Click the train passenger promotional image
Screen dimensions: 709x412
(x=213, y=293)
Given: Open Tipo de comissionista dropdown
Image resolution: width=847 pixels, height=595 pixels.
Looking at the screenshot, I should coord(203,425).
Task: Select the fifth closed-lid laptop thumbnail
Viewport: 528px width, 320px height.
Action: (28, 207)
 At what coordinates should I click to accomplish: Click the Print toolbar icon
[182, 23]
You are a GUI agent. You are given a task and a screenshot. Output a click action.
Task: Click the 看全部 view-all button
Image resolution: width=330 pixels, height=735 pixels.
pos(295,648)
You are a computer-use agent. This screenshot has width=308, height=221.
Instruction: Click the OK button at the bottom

+===+

## Challenge
Copy each of the items above word for word, line by line, without changing anything.

## Solved problem
Click the train passenger promotional image
Screen dimensions: 709x412
(x=213, y=293)
Given: Open Tipo de comissionista dropdown
Image resolution: width=847 pixels, height=595 pixels.
Looking at the screenshot, I should coord(203,425).
Task: Select the fifth closed-lid laptop thumbnail
Viewport: 528px width, 320px height.
Action: (28, 207)
 At what coordinates should I click to accomplish: Click the Print toolbar icon
[182, 23]
You are a GUI agent. You are given a task and a screenshot. Output a click action.
Task: Click the 看全部 view-all button
Image resolution: width=330 pixels, height=735 pixels.
pos(295,648)
You are a computer-use agent. This screenshot has width=308, height=221.
Instruction: Click the OK button at the bottom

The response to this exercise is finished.